À la TV, un homme expliquait d'un air sinistre que l'épidémie s'étendait à toute l'Europe, qu'elle avait fait son entrée aux U.S.A, que l'Asie déclarait ses premiers cas et que nous devions nous préparer au pire car tout allait très vite.

J'ai eu, d'un coup, très froid. Cette fois, on y était...

Après avoir été annoncée des dizaines de fois, après la Covid, la fin de l'Humanité avait l'air de commencer pour de bon ! Un autre type, tout aussi lugubre conseillait :

" De rester chez soi.

De ne pas boire l'eau du réseau.

De ne pas circuler en voiture.

De ne pas..."

Blablabla...


Il y a eu trois grosses explosions... Ça a fait trembler les murs...
Maintenant, je dois faire quelque chose pour maman et Titoun. J'ai bien l'impression que personne ne viendra m'aider...

Je les ai enroulés dans des draps.
J'ai pris une bêche et creusé un trou suffisant pour les enterrer ensemble. Il m'a fallu deux jours. Je les ai traînés jusque devant la fosse. Leurs corps sont tombés avec un bruit mou affreux. Ils étaient à l'envers, face contre terre. J'aurais préféré qu'ils soient sur le dos, et ça m'a fait pleurer encore, mais j'ai pas eu le courage de les retourner. J'ai rebouché en une journée et posé quelques fleurs sorties des jardinières de maman. Pardon maman. Ça ne sert sans doute pas à grand chose, mais c'est plus joli.

Je suis rentrée et j'ai bu deux verres de vodka, cash puis je me suis écroulée sur le canapé. J'en ai bu encore, mais je ne sais plus combien...

Aujourd'hui, mardi 08 juin 2032, au lit toute la journée, avec un mal de tête XXL. La vodka...

Le quartier est bizarrement calme. Pas de connexion internet. Plus de réseau mobile. Mais qu'est-ce qu'il se passe ? À la T.V, ils repassent en boucle le même bulletin d'infos qu'hier. Je peux tenir quelques jours avec les provisions de la maison, pour l'eau, il y a six bouteilles... Peut-être que papa va rentrer...

Mercredi 09 juin 2032
Le bon côté, c'est qu'il n'y a plus de cours.
Cet après midi, j'ai fait un petit tour rapide dans la rue. J'ai vu personne. Tout le monde se cache... Ou tout le monde est mort. Je frissonne. Toujours pas de réseau téléphonique.

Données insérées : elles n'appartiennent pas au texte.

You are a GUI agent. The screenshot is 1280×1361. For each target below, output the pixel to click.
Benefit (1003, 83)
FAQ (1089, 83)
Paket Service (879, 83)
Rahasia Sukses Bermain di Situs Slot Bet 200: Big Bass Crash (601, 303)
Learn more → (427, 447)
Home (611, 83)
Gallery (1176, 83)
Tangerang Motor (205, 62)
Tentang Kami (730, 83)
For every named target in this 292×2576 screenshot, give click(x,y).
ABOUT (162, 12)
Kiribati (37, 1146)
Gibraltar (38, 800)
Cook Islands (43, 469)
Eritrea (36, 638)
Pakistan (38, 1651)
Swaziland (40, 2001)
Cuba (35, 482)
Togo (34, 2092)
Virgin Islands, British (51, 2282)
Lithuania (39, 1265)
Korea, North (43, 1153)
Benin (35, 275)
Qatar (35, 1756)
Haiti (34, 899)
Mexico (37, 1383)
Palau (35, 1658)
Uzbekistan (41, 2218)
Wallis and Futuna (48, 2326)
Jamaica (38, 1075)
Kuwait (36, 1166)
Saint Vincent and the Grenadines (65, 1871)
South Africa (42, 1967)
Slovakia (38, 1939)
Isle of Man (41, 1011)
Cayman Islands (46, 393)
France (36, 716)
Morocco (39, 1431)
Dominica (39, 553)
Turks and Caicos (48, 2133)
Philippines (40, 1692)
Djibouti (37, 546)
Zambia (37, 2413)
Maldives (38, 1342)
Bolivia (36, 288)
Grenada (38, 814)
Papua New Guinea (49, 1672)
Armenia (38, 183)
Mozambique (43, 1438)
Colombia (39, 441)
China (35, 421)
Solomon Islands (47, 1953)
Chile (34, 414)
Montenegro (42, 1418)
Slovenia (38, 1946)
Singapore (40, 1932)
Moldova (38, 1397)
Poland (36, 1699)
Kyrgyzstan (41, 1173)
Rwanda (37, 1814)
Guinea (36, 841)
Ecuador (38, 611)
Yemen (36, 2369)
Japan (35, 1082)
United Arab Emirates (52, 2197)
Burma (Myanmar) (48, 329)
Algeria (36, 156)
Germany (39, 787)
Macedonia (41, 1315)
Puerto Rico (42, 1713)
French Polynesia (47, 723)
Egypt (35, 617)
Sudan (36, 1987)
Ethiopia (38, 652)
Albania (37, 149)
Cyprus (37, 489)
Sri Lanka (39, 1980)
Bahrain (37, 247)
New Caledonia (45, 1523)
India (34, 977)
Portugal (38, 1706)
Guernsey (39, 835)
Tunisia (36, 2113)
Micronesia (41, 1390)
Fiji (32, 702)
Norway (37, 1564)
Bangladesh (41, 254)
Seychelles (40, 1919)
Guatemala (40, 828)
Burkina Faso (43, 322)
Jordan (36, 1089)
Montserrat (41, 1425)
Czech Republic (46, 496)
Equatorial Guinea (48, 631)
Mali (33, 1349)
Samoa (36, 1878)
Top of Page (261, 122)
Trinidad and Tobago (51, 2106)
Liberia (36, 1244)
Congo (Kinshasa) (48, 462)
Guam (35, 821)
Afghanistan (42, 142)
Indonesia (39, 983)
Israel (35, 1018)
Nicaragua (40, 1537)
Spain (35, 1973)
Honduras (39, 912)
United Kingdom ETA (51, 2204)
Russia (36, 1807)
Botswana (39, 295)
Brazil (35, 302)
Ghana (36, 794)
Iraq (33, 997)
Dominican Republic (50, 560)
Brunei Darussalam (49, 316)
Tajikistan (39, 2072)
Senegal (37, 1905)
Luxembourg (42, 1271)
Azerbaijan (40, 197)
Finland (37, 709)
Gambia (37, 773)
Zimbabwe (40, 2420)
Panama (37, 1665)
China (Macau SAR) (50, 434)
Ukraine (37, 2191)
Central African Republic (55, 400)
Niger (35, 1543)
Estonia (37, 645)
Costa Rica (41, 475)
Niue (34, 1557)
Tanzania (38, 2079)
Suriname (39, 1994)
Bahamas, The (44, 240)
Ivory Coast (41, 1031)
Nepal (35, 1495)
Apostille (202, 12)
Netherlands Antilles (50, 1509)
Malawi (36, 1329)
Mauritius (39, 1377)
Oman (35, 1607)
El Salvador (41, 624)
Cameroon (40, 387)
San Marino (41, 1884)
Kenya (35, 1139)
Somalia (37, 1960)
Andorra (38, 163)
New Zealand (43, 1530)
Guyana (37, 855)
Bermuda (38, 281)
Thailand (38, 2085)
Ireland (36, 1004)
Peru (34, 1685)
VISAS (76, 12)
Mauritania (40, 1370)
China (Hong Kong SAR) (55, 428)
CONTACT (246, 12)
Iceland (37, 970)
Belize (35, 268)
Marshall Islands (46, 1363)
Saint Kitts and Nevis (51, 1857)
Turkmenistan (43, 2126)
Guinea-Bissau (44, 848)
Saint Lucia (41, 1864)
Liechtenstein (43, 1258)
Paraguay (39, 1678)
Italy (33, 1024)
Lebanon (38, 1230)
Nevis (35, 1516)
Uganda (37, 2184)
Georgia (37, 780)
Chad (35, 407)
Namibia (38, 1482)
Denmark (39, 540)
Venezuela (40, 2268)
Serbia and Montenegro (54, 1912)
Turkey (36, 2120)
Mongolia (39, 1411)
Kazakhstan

Dernières infos à la radio : l'épidémie a pris de l'ampleur, sans précisions. La situation se dégrade. Des groupes dangereux et incontrôlables sillonnent les villes en semant la panique.

Consigne : Ne pas rester seul, se regrouper autour des gendarmeries et des églises. Super... ou rester chez soi, je vote pour.

Couvre-feu de 22 heures à 6 heures. Il y a déjà des pillards à l’œuvre mais l'armée a pris les choses en main. Pff, c'est pas bon signe !
Je commence à avoir vraiment peur.

Au menu ce soir: spaghettis au fromage. Papa, tu me manques !

J'ai vu passer des voitures pleines de types armés de fusils qui tiraient dans tous les sens. Je suis restée cachée sans bouger plusieurs heures. Il y a de la fumée noire vers le centre ville.

16 heures, toujours ni réseau, ni connexion. Qu'est-ce que je vais faire ?

Merde, j'ai grave la trouille ! Mais c'est quoi ce sale délire ?

Maman chérie, Titoun, mon p'tit frère adoré, pourquoi vous êtes morts ? J'ai peur. Je suis toute seule...

Bon, je vais reprendre un peu de vodka.